— Begin SELECTED EXTRACT —

The Lou Messugo Blog - life in the south of France from a British/Australian TCK's perspective, bringing you French culture, travel on the Côte d'Azur and beyond, expat issues and a little bit of je ne sais quoi all mixed up with a hefty dose of photography.

Food & Drink

As the new year starts and many people are, I'm sure, thinking of detox, diets, cutting down and indulging less, we in France have the terrible misfortune to have to continue eating!  This is because of yet another culinary tradition, la galette des Rois, or Kings' Cake, which is eaten at Epiphany - the 6th of January.  It's tough living in the land of UNESCO world intangible heritage French cuisine, but we've got to respect the gastronomy!


This time it's all about a simple flaky buttery pastry pie filled with delicious almond paste "frangipane".  Inside a small figurine made of porcelain is hidden and whoever gets this in their piece becomes King (or Queen) for the day and gets to wear a paper crown.  The figurine is called a fève, meaning broad bean, as originally it was just this, a bean, hidden in the cake and not a trinket.  Nowadays the fève can be anything from a character in the latest Disney film to a religious figure or random item such as a milk bottle.  Many people collect them including my little son.  Here's a picture of his loot so far.  At 8 with 8 on his shelf it's not a bad collection but I'm not sure he can be considered a fabophile yet (the name given to collectors of fèves!)

— End SELECTED EXTRACT —
— Begin ENTRIES SUPPLIED —

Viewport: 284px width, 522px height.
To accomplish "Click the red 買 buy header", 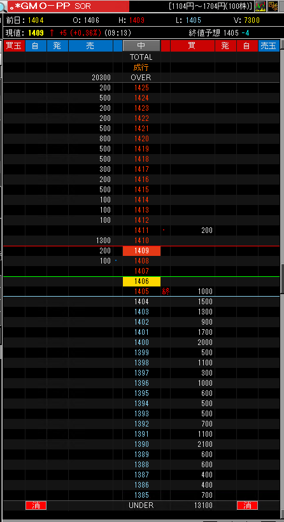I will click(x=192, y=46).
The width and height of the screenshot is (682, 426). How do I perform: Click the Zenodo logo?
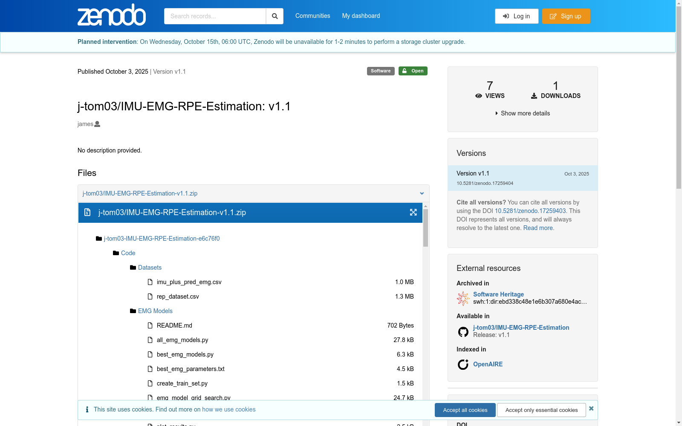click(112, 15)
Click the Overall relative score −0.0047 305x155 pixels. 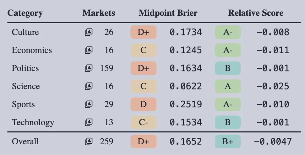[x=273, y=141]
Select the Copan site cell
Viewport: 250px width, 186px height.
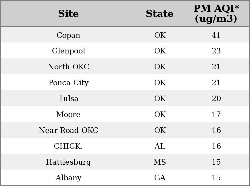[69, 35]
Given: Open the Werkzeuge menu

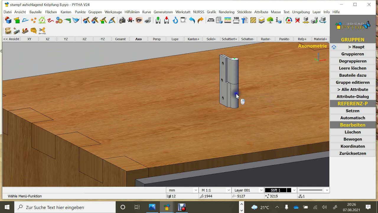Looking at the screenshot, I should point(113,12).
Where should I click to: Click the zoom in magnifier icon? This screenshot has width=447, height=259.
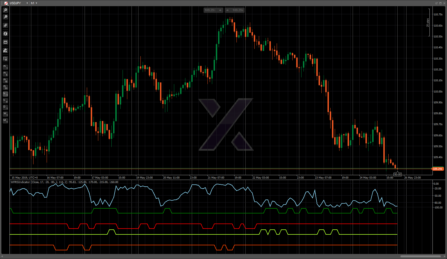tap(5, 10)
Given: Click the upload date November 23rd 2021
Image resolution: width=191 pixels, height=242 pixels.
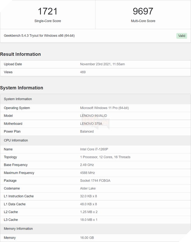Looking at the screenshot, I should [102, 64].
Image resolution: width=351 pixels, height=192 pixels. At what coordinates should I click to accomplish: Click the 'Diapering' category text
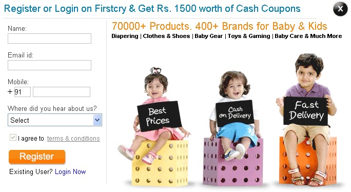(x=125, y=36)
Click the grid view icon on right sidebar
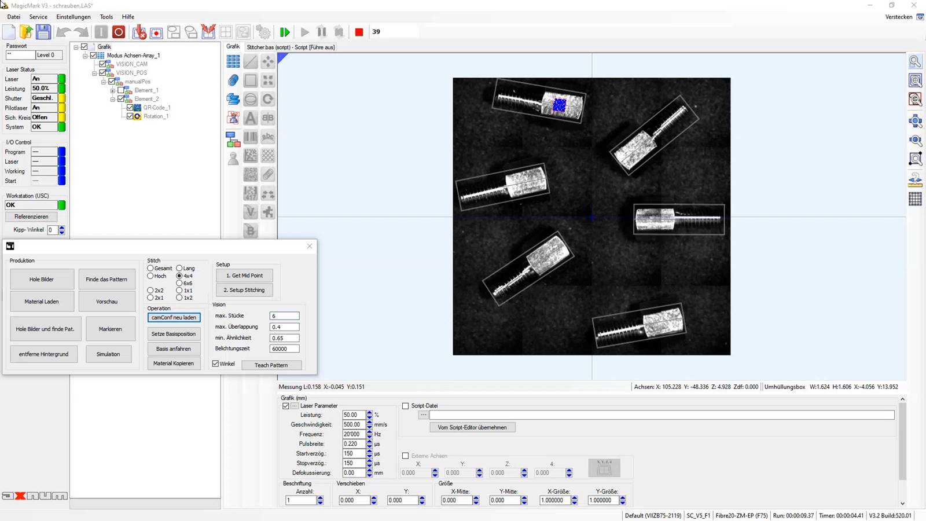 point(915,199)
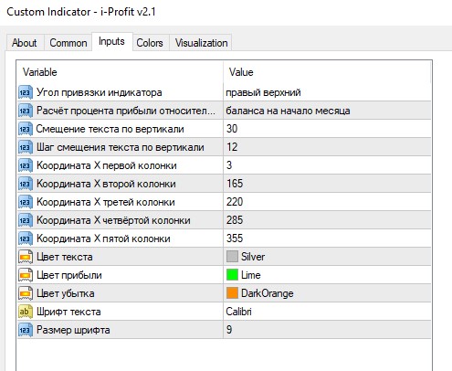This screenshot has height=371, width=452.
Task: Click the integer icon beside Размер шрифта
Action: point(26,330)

— End ENTRIES SUPPLIED —

▶ **SHORT PROBLEM A**
Answer these questions using the Kings' Cake post:
(i) On what date is la galette des Rois eaten?
(ii) What does the word "fève" mean?
(iii) What name is given to collectors of fèves?
▶ **SHORT PROBLEM B**
Write the next few sentences of the Kings' Cake post, starting after its final sentence.

▶ **WRITTEN REPLY A**
(i) The 6th of January, at Epiphany.
(ii) Broad bean.
(iii) Fabophile.

▶ **WRITTEN REPLY B**
When serving up the cake, to ensure that there is no favouritism shown (a-hem!) and the parts are distributed randomly and objectively, the youngest person hides under the table.  The cake is then cut into the number of pieces of the people present and the kid under the table shouts out the name of the person to be served.  I say kid because this doesn't seem to happen at work "galette" gatherings and I can't imagine it in retirement homes either, though I have no personal experience of that, so who knows?


The galette is eaten throughout the month of January, often being the excuse for a get-together amongst family, friends and even colleagues.  Offices sometimes offer galette with a New Year drink as their version of the "Christmas" party.  (See my post on this here).  Down here in the south of France galette isn't the only cake produced for the Epiphany, we also have the "Couronne" which is made of brioche, decorated with candied fruit and shaped as a crown.  It is sold in local boulangeries but in this household we all prefer galette and its traditions so the couronne has yet to make an appearance.  I'll leave you with a picture of my King-for-the-day and his fève.  Do you think he gave it to his younger brother or not?  Answers on a postcard please (or in the comments below!)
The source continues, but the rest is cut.